Sebagai tindak lanjut dari rencana tersebut, mulai minggu depan saya akan membahas berbagai isu tersebut secara bertahap, diawali dengan proyek Intermediate Treatment Facility (ITF) dan pembangunan Refuse Derived Fuel (RDF) Plant di Rorotan, Jakarta Utara.
*Pembatalan Proyek ITF Jakarta*
Fokus awal akan diarahkan pada alasan di balik pembatalan proyek ITF Jakarta. Dalam pembahasan tersebut, saya akan mengurai secara rinci sejumlah poin penting berikut:
– ITF Jakarta merupakan Proyek Strategis Nasional (PSN). Sebagai bagian dari PSN, pembatalan proyek ini seharusnya tidak dilakukan secara sepihak. PSN memiliki kekuatan hukum yang tinggi dan menjadi prioritas dalam pembangunan nasional.
– Pembatalan ITF juga dinilai bertentangan dengan peraturan perundang-undangan yang berlaku. ITF diatur dalam Peraturan Presiden Nomor 35 Tahun 2018 tentang Percepatan Pembangunan Instalasi Pengolahan Sampah Menjadi Energi Listrik. Jika proyek dihentikan tanpa revisi atas Perpres tersebut, maka tindakan itu jelas melanggar hukum.
Selain itu, tidak ada alasan kuat yang mendasari pembatalan proyek. Pemerintah pusat telah memberikan dukungan penuh, termasuk subsidi tipping fee dan jaminan pembelian listrik dari hasil pengolahan sampah. Dengan demikian, alasan pembiayaan tidak lagi relevan untuk menghentikan proyek ini.
Penugasan kepada BUMN dalam proyek ini juga menunjukkan keseriusan negara dalam mengatasi permasalahan sampah secara sistematis dan berkelanjutan. Pemberhentian proyek justru menunjukkan lemahnya konsistensi kebijakan.
Sementara itu, RDF bukanlah bagian dari Proyek Strategis Nasional. RDF tidak tercantum dalam Perpres 35/2018 dan tidak memenuhi kriteria teknologi pengolahan sampah berbasis energi ramah lingkungan sebagaimana diatur dalam regulasi tersebut. Oleh karena itu, menggantikan ITF dengan RDF adalah langkah keliru secara hukum maupun strategi.
Pembahasan mengenai revisi Perpres oleh Pejabat Gubernur DKI dan Menko Marves juga menimbulkan pertanyaan. Perubahan Perpres bukan semata hasil kesepakatan dua pejabat, melainkan memerlukan kajian komprehensif dan dasar hukum yang jelas.
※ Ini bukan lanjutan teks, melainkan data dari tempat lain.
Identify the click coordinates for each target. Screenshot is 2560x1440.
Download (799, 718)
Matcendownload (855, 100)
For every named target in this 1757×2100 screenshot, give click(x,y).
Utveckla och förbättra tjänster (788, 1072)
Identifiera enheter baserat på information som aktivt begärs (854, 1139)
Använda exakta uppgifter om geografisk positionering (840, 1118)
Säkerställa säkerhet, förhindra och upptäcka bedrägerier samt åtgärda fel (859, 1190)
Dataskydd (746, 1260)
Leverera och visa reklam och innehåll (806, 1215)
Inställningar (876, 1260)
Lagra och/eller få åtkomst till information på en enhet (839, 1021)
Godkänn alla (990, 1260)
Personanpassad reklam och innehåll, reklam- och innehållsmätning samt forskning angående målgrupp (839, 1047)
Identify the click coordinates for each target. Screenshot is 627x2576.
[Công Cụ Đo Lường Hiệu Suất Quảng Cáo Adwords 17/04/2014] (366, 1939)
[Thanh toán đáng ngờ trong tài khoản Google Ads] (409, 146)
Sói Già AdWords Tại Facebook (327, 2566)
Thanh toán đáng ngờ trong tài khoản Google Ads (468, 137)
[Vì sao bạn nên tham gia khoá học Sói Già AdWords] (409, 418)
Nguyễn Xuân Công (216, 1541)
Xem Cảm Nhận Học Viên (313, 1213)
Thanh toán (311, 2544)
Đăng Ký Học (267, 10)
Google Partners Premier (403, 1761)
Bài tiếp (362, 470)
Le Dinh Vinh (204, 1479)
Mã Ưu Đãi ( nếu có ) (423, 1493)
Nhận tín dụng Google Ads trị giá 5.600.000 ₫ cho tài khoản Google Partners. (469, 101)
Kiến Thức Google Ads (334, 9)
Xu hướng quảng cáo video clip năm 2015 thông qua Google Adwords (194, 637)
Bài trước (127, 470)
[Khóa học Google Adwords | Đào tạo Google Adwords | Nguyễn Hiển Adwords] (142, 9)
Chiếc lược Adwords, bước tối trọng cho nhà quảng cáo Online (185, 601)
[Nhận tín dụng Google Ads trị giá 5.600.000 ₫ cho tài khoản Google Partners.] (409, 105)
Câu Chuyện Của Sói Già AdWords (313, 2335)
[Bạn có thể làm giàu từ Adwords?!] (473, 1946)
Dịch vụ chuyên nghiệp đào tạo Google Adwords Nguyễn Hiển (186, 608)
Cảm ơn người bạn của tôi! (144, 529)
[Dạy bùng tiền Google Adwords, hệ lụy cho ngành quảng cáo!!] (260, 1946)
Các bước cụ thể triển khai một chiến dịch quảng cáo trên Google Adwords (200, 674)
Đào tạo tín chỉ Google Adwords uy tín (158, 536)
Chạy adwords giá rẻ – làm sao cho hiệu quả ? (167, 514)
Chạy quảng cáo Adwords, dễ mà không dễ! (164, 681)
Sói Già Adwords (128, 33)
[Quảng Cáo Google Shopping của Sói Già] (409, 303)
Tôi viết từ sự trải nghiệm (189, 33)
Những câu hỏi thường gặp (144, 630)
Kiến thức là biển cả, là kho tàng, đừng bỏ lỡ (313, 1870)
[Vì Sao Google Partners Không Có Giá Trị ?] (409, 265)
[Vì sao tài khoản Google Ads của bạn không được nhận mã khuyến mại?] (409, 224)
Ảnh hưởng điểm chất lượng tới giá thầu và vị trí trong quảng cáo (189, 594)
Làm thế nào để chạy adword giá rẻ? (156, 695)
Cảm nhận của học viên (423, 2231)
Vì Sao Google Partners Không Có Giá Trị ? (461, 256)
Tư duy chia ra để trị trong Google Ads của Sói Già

*Pembangunan RDF Plant di Rorotan*
Selanjutnya, saya akan membahas secara mendalam kontroversi seputar pembangunan RDF Plant di Rorotan. Sejumlah isu utama yang akan dikupas antara lain:
– Perbedaan antara ITF dan RDF harus dipahami terlebih dahulu. RDF mengolah sampah menjadi bahan bakar padat, sementara ITF mengubah sampah menjadi energi listrik (PLTSa). Dari segi efisiensi energi, pengurangan volume sampah, serta kepatuhan terhadap standar nasional, ITF dinilai lebih unggul.
– Perlu juga ditelusuri apakah proyek RDF ini dipaksakan. Jika tidak memiliki dasar hukum yang kuat dalam RPJMD atau peraturan nasional, maka sangat mungkin proyek ini dijalankan tanpa landasan yang sah.
– Pengalokasian dana sebesar Rp1,3 triliun dari APBD 2024 untuk RDF Rorotan menimbulkan pertanyaan serius. Apakah penggunaan anggaran sebesar ini sudah melalui kajian yang matang? Apakah ada potensi praktik korupsi, kolusi, dan nepotisme?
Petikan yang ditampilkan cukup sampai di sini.